Judge Stephen Gerst said the conviction alone was a significant punishment for the public figure.

“He will bear the quiet glances and whispers of others for the rest of his life,” Judge Gerst said.

The priest declined to comment after the hearing.

He was found guilty in February of leaving the scene after he hit Jim Reed, 43, with his car. He told police that he thought he had hit a dog or that a rock had struck his windshield.

Last week, the convicted clergyman asked Judge Gerst for probation and said he could still serve Catholics in Arizona as a priest. He also apologized to Mr.

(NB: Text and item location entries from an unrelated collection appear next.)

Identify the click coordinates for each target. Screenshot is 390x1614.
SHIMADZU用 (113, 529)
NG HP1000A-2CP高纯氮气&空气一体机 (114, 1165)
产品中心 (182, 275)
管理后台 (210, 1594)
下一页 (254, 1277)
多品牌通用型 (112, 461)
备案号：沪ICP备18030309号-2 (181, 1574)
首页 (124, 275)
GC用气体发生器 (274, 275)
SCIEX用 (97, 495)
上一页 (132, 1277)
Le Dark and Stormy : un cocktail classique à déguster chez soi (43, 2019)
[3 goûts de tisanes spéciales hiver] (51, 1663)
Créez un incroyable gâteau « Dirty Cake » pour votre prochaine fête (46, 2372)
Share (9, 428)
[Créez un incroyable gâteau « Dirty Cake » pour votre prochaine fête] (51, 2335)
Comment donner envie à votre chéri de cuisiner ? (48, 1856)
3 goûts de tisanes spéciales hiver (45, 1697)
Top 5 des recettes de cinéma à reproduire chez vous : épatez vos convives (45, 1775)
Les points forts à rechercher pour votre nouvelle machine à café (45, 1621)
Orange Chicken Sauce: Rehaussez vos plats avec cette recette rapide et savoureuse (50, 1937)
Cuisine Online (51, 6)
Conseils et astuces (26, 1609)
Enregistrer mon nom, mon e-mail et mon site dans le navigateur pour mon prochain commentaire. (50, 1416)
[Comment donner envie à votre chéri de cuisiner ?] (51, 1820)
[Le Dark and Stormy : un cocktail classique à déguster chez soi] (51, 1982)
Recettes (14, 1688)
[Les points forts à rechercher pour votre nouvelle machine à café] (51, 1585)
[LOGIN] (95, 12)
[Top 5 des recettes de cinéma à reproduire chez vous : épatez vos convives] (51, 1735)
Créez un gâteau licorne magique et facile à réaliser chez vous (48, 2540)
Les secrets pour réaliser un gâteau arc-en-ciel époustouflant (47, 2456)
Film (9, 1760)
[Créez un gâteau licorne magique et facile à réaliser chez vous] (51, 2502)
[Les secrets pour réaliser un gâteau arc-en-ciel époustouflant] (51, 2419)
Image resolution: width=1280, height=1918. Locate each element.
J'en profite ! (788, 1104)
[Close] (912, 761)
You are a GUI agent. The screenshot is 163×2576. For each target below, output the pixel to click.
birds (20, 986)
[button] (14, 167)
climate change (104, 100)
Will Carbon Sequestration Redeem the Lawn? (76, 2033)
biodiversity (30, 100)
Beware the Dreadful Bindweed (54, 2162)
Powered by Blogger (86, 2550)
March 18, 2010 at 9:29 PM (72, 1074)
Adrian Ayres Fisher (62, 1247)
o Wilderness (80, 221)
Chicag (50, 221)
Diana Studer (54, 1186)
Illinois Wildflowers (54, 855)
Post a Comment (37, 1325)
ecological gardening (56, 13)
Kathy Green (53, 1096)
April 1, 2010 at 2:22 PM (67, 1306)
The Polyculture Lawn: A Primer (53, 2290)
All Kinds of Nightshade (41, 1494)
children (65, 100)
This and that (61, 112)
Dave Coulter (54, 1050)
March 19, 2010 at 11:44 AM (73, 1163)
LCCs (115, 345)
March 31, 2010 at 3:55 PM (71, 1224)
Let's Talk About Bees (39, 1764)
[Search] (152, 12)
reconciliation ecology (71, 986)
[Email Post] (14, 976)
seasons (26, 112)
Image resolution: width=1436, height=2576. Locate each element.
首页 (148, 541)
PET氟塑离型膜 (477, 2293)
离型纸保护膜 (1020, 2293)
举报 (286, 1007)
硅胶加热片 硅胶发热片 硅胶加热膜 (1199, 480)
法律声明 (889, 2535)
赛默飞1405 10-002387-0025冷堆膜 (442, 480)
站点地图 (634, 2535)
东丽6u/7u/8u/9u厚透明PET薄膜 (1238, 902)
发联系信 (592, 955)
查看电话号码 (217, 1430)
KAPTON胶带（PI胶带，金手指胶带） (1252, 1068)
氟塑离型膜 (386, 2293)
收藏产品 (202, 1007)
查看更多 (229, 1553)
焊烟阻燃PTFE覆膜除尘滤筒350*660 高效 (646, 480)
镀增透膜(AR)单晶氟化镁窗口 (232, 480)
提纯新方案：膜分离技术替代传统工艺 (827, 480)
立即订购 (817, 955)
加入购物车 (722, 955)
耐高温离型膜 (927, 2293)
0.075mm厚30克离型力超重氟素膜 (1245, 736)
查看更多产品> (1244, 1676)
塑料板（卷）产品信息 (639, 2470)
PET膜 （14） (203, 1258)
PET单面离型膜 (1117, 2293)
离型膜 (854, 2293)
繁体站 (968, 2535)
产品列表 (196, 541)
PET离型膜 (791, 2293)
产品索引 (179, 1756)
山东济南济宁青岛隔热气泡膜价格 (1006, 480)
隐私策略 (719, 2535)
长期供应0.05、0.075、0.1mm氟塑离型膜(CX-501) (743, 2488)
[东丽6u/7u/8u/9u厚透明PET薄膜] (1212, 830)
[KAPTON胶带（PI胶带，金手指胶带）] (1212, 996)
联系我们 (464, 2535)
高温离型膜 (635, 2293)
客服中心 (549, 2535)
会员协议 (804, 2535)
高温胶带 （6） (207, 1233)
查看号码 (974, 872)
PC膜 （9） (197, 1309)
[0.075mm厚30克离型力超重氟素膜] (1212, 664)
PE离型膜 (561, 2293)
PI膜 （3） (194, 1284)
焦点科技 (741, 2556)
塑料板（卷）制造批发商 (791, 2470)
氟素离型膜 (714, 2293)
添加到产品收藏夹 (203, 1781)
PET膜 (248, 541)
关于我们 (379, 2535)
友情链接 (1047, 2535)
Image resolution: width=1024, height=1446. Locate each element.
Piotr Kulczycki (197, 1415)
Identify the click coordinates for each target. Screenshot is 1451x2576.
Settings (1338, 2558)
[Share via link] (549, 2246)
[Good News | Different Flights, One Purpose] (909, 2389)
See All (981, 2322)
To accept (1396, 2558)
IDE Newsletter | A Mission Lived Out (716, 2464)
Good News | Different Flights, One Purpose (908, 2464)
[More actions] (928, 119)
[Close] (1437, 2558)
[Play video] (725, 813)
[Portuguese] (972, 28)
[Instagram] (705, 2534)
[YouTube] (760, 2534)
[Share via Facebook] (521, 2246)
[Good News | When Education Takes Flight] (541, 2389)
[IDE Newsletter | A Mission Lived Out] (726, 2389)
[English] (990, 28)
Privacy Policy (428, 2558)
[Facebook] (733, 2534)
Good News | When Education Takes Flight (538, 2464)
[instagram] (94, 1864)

Reed’s family saying, “I know there is no one to blame for this but me.”

Prosecutors asked for six months in jail and four years of probation.

As bishop, O’Brien led the diocese’s nearly 480,000 Catholics for 21 years, but stepped down in June after his arrest in the crash.

Just weeks earlier, prosecutors announced that he had made a deal to avoid prosecution on obstruction charges for protecting child-molesting priests. Under the deal, the then-bishop agreed to no longer handle abuse claims.

Mr. Reed was drunk and jaywalking the night of June 14 when the former bishop hit him en route home from celebrating Mass. The crash left a giant spider-web crack in the windshield and Mr. Reed lying in the street.

Father O’Brien then drove the two miles back to his house and parked in his garage.

He testified that he heard a loud crash but never saw anyone in the road. The defense further argued that dim lighting, headlight glare and the victim’s dark clothes made it hard for the priest to see him.